* _The task_
Work through the data below and copy out every line where "title" is found.

==== Dataset records

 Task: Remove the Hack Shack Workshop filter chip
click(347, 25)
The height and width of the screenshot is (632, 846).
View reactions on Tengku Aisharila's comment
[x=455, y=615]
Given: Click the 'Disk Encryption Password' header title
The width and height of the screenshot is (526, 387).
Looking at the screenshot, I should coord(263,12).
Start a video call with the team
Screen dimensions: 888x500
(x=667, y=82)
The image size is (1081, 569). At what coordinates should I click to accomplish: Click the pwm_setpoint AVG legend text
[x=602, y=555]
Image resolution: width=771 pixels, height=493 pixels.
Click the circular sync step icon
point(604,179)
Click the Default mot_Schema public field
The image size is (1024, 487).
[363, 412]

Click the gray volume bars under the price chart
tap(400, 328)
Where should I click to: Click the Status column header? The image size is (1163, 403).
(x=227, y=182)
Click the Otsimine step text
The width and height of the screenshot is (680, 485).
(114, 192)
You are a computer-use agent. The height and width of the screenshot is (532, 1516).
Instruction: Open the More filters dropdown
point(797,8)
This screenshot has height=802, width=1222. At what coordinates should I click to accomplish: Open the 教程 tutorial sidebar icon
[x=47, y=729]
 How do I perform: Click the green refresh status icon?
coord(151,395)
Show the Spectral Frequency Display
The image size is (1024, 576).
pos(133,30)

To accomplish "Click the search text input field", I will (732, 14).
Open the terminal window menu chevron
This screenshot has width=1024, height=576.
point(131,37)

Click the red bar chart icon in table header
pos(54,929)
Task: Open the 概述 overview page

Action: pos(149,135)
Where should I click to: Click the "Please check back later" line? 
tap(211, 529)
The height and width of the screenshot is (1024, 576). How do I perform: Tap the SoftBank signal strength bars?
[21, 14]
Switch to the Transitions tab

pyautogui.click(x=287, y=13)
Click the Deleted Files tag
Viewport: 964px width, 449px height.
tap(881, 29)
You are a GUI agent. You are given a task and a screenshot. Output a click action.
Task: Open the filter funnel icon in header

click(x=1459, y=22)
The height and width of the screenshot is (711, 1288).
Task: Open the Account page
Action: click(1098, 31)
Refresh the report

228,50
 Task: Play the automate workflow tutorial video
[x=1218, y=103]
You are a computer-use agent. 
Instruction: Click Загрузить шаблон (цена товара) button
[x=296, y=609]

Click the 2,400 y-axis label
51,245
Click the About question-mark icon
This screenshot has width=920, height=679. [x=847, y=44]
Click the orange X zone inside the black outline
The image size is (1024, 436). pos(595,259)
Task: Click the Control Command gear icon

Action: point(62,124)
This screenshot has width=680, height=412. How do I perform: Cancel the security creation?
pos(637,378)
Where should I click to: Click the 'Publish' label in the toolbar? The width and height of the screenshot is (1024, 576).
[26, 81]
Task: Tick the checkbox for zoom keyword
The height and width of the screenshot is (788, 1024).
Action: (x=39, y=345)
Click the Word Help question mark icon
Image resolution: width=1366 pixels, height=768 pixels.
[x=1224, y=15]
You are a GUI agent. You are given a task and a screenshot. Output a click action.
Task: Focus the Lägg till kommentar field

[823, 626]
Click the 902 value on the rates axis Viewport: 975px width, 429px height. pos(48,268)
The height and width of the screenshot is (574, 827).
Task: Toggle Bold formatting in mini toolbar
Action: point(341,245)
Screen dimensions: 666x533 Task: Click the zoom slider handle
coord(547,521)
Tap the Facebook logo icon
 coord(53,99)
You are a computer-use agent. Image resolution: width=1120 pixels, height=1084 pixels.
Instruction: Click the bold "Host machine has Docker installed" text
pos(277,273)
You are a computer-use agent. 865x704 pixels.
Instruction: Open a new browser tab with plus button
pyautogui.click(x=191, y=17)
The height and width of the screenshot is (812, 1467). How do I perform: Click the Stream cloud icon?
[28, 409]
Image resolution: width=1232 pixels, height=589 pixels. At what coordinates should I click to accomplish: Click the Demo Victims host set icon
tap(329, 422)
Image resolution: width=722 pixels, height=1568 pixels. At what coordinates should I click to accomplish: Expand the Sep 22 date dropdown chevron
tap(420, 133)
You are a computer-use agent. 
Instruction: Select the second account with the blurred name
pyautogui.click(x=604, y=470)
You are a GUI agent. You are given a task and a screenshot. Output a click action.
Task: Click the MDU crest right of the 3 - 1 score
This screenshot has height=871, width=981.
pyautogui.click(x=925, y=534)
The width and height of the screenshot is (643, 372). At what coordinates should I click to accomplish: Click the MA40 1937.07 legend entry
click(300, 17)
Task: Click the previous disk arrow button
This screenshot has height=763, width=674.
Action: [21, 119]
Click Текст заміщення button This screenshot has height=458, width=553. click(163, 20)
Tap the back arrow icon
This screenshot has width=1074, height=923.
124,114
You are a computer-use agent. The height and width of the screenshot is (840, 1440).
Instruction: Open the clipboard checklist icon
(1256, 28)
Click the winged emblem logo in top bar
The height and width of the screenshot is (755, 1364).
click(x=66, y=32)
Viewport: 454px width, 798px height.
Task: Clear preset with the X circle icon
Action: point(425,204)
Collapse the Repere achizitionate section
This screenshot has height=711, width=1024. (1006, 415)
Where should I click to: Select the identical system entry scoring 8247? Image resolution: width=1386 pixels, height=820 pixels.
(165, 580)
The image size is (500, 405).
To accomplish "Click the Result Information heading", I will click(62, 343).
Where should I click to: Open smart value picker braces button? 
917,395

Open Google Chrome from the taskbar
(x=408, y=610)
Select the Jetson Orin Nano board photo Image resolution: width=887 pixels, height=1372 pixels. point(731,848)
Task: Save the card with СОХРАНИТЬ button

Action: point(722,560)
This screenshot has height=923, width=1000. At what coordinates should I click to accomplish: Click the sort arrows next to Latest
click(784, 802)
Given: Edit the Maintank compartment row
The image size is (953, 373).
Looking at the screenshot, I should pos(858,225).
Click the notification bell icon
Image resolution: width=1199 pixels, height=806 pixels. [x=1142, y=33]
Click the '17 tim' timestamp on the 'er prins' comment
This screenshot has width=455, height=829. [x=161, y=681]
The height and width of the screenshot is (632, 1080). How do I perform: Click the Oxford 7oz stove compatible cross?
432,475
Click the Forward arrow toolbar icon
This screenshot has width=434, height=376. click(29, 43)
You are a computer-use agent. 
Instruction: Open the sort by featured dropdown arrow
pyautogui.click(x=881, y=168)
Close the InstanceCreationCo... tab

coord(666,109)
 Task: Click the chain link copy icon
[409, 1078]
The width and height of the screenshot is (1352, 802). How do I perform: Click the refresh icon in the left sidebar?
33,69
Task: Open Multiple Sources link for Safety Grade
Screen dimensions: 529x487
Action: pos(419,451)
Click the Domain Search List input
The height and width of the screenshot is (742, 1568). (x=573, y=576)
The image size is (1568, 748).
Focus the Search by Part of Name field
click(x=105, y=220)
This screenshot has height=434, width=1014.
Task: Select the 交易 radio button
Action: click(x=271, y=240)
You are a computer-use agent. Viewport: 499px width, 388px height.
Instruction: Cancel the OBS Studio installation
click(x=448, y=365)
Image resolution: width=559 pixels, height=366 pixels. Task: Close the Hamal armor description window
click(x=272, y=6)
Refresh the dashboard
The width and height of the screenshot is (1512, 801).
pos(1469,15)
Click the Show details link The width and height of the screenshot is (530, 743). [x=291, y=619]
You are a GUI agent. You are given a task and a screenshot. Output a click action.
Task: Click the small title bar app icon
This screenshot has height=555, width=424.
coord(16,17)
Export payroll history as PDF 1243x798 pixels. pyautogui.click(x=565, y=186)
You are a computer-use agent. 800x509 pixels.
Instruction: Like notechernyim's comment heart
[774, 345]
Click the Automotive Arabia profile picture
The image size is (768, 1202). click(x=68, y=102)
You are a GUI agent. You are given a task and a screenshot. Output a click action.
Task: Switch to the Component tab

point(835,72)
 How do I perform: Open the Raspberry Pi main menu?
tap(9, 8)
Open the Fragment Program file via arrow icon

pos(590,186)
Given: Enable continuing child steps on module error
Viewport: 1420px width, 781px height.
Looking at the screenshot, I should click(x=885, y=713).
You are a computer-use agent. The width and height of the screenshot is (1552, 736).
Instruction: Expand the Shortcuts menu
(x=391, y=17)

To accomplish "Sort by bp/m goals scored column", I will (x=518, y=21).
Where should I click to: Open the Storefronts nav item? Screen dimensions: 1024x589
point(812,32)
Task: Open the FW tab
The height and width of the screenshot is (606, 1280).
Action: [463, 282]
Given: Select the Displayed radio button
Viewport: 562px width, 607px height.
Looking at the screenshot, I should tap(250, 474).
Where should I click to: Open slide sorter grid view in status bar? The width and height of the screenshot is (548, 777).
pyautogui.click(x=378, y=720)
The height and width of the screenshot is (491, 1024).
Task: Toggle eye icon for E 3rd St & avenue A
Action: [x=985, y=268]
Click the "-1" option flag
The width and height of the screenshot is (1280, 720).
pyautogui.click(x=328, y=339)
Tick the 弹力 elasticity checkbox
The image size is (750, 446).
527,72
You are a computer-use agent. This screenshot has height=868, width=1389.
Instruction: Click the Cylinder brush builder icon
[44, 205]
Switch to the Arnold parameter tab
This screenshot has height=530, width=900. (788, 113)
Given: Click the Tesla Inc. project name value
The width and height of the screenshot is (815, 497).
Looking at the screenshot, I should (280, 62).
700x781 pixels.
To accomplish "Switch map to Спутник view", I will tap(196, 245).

========

* _Completed exercise_
Given: Click the 'Disk Encryption Password' header title
Task: Click the small title bar app icon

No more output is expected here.